COASY

COASY (Coenzyme A Synthase) is a Protein Coding gene. Diseases associated with COASY include Neurodegeneration With Brain Iron Accumulation 6 and Coasy Protein-Associated Neurodegeneration. Among its related pathways are Metabolism of water-soluble vitamins and cofactors and Metabolism. Gene Ontology (GO) annotations related to this gene include dephospho-CoA kinase activity and pantetheine-phosphate adenylyltransferase activity.

Coenzyme A Synthase

Bifunctional enzyme that catalyzes the fourth and fifth sequential steps of CoA biosynthetic pathway. The fourth reaction is catalyzed by the phosphopantetheine adenylyltransferase, coded by the coaD domain; the fifth reaction is catalyzed by the dephospho-CoA kinase, coded by the coaE domain. May act as a point of CoA biosynthesis regulation.

Coenzyme A biosynthetic process Source: UniProtKB

Mitochondrion matrix; Cytoplasm.

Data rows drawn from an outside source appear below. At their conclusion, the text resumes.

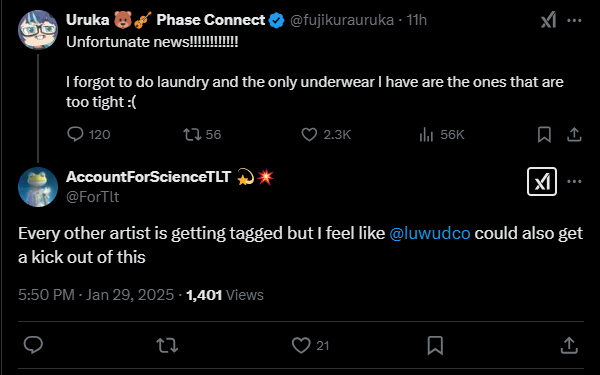The width and height of the screenshot is (600, 375).
Task: Bookmark Uruka's Unfortunate news post
Action: point(544,135)
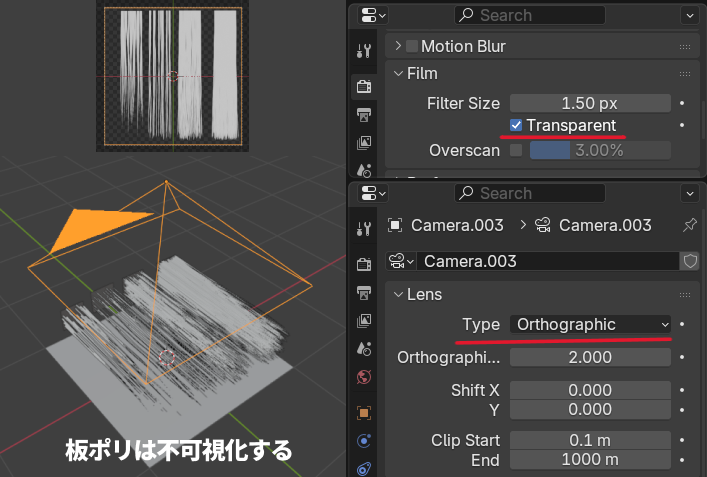This screenshot has width=707, height=477.
Task: Open the Tool properties tab in top panel
Action: [364, 51]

The protein is mainly present in the mitochondrial matrix, probably anchored to the inner mitochondrial membrane, but is also present in cell lysate.

Neurodegeneration with brain iron accumulation 6 (NBIA6):
A neurodegenerative disorder associated with iron accumulation in the brain, primarily in the basal ganglia. It is characterized by progressive motor and cognitive dysfunction beginning in childhood or young adulthood. Patients show extrapyramidal motor signs, such as spasticity, dystonia, and parkinsonism.
Pontocerebellar hypoplasia 12 (PCH12):
A form of pontocerebellar hypoplasia, a disorder characterized by structural defects of the pons and cerebellum, evident upon brain imaging. PCH12 is an autosomal recessive form characterized by onset in utero and death in infancy. Brain imaging shows microcephaly, cerebellar hypoplasia, micrognathia, and multiple contractures.